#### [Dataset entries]
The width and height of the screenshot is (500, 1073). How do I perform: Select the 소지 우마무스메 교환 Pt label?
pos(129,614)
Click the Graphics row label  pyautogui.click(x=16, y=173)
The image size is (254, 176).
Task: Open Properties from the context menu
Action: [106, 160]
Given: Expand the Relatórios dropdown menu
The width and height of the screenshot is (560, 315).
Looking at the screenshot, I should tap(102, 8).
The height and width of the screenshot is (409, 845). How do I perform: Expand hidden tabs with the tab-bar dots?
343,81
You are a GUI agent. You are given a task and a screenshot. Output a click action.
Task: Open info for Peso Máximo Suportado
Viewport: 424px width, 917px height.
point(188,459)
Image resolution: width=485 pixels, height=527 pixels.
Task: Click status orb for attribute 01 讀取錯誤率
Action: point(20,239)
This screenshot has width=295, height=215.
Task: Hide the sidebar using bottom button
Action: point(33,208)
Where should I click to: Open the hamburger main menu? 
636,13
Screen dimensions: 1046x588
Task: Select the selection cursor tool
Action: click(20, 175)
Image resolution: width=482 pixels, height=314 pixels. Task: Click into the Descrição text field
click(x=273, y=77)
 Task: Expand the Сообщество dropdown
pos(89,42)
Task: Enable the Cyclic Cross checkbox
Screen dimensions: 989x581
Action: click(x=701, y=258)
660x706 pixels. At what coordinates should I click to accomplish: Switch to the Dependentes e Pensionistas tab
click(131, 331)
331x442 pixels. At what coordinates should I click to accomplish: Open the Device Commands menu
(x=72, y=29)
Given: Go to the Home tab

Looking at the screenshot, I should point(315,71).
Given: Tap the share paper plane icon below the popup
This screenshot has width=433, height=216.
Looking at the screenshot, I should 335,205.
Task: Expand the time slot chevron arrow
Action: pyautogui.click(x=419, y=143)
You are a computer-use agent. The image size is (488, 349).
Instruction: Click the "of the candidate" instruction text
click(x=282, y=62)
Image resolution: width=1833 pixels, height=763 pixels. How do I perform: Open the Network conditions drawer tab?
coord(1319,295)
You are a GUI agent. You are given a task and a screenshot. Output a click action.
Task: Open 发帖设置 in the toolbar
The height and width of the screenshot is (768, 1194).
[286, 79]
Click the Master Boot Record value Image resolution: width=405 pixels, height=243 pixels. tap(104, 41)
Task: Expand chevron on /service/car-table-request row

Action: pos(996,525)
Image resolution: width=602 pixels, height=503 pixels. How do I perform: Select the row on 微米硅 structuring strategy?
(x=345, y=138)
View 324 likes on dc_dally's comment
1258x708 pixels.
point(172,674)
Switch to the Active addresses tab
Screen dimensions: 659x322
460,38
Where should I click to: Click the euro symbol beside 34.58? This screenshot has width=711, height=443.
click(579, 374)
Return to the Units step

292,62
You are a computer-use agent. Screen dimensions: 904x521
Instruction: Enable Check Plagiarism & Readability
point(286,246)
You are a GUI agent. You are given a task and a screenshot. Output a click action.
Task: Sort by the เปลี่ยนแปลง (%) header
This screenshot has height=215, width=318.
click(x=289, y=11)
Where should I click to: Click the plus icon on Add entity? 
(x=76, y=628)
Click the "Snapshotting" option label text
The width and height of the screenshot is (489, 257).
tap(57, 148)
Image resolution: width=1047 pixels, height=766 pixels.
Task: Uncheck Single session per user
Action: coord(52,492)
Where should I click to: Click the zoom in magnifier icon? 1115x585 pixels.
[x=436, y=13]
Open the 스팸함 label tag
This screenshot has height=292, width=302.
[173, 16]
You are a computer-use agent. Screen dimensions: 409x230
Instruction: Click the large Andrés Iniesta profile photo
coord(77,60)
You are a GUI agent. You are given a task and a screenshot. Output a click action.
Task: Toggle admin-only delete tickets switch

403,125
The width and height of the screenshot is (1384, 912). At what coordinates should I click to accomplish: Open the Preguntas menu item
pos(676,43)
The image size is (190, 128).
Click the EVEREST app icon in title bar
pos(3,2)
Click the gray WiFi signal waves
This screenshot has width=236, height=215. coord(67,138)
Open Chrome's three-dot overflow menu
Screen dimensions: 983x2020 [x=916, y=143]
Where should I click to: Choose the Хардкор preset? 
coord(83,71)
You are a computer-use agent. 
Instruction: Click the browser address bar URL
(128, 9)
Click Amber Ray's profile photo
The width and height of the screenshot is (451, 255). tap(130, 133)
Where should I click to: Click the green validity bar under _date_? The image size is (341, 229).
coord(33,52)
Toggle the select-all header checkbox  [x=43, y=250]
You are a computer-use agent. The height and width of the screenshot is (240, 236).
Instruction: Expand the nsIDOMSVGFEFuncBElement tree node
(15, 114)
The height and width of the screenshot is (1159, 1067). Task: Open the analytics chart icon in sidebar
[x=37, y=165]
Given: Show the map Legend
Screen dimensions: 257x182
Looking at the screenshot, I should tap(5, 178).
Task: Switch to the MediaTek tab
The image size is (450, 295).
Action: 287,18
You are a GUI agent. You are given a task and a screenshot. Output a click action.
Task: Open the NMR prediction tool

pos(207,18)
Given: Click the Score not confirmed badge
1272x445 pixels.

#### [YOUR TASK]
In full and without changes, give the data above once more.

#### [PROBLEM SOLUTION]
The width and height of the screenshot is (500, 1073). How do I perform: Select the 소지 우마무스메 교환 Pt label?
pos(129,614)
Click the Graphics row label  pyautogui.click(x=16, y=173)
The image size is (254, 176).
Task: Open Properties from the context menu
Action: [106, 160]
Given: Expand the Relatórios dropdown menu
The width and height of the screenshot is (560, 315).
Looking at the screenshot, I should tap(102, 8).
The height and width of the screenshot is (409, 845). How do I perform: Expand hidden tabs with the tab-bar dots?
343,81
You are a GUI agent. You are given a task and a screenshot. Output a click action.
Task: Open info for Peso Máximo Suportado
Viewport: 424px width, 917px height.
point(188,459)
Image resolution: width=485 pixels, height=527 pixels.
Task: Click status orb for attribute 01 讀取錯誤率
Action: point(20,239)
This screenshot has width=295, height=215.
Task: Hide the sidebar using bottom button
Action: point(33,208)
Where should I click to: Open the hamburger main menu? 
636,13
Screen dimensions: 1046x588
Task: Select the selection cursor tool
Action: click(20, 175)
Image resolution: width=482 pixels, height=314 pixels. Task: Click into the Descrição text field
click(x=273, y=77)
 Task: Expand the Сообщество dropdown
pos(89,42)
Task: Enable the Cyclic Cross checkbox
Screen dimensions: 989x581
Action: click(x=701, y=258)
660x706 pixels. At what coordinates should I click to accomplish: Switch to the Dependentes e Pensionistas tab
click(131, 331)
331x442 pixels. At what coordinates should I click to accomplish: Open the Device Commands menu
(x=72, y=29)
Given: Go to the Home tab

Looking at the screenshot, I should point(315,71).
Given: Tap the share paper plane icon below the popup
This screenshot has width=433, height=216.
Looking at the screenshot, I should 335,205.
Task: Expand the time slot chevron arrow
Action: pyautogui.click(x=419, y=143)
You are a computer-use agent. The image size is (488, 349).
Instruction: Click the "of the candidate" instruction text
click(x=282, y=62)
Image resolution: width=1833 pixels, height=763 pixels. How do I perform: Open the Network conditions drawer tab?
coord(1319,295)
You are a GUI agent. You are given a task and a screenshot. Output a click action.
Task: Open 发帖设置 in the toolbar
The height and width of the screenshot is (768, 1194).
[286, 79]
Click the Master Boot Record value Image resolution: width=405 pixels, height=243 pixels. tap(104, 41)
Task: Expand chevron on /service/car-table-request row

Action: pos(996,525)
Image resolution: width=602 pixels, height=503 pixels. How do I perform: Select the row on 微米硅 structuring strategy?
(x=345, y=138)
View 324 likes on dc_dally's comment
1258x708 pixels.
point(172,674)
Switch to the Active addresses tab
Screen dimensions: 659x322
460,38
Where should I click to: Click the euro symbol beside 34.58? This screenshot has width=711, height=443.
click(579, 374)
Return to the Units step

292,62
You are a computer-use agent. Screen dimensions: 904x521
Instruction: Enable Check Plagiarism & Readability
point(286,246)
You are a GUI agent. You are given a task and a screenshot. Output a click action.
Task: Sort by the เปลี่ยนแปลง (%) header
This screenshot has height=215, width=318.
click(x=289, y=11)
Where should I click to: Click the plus icon on Add entity? 
(x=76, y=628)
Click the "Snapshotting" option label text
The width and height of the screenshot is (489, 257).
tap(57, 148)
Image resolution: width=1047 pixels, height=766 pixels.
Task: Uncheck Single session per user
Action: coord(52,492)
Where should I click to: Click the zoom in magnifier icon? 1115x585 pixels.
[x=436, y=13]
Open the 스팸함 label tag
This screenshot has height=292, width=302.
[173, 16]
You are a computer-use agent. Screen dimensions: 409x230
Instruction: Click the large Andrés Iniesta profile photo
coord(77,60)
You are a GUI agent. You are given a task and a screenshot. Output a click action.
Task: Toggle admin-only delete tickets switch

403,125
The width and height of the screenshot is (1384, 912). At what coordinates should I click to accomplish: Open the Preguntas menu item
pos(676,43)
The image size is (190, 128).
Click the EVEREST app icon in title bar
pos(3,2)
Click the gray WiFi signal waves
This screenshot has width=236, height=215. coord(67,138)
Open Chrome's three-dot overflow menu
Screen dimensions: 983x2020 [x=916, y=143]
Where should I click to: Choose the Хардкор preset? 
coord(83,71)
You are a computer-use agent. 
Instruction: Click the browser address bar URL
(128, 9)
Click Amber Ray's profile photo
The width and height of the screenshot is (451, 255). tap(130, 133)
Where should I click to: Click the green validity bar under _date_? The image size is (341, 229).
coord(33,52)
Toggle the select-all header checkbox  [x=43, y=250]
You are a computer-use agent. The height and width of the screenshot is (240, 236).
Instruction: Expand the nsIDOMSVGFEFuncBElement tree node
(15, 114)
The height and width of the screenshot is (1159, 1067). Task: Open the analytics chart icon in sidebar
[x=37, y=165]
Given: Show the map Legend
Screen dimensions: 257x182
Looking at the screenshot, I should tap(5, 178).
Task: Switch to the MediaTek tab
The image size is (450, 295).
Action: 287,18
You are a GUI agent. You are given a task and a screenshot. Output a click action.
Task: Open the NMR prediction tool

pos(207,18)
Given: Click the Score not confirmed badge
1272x445 pixels.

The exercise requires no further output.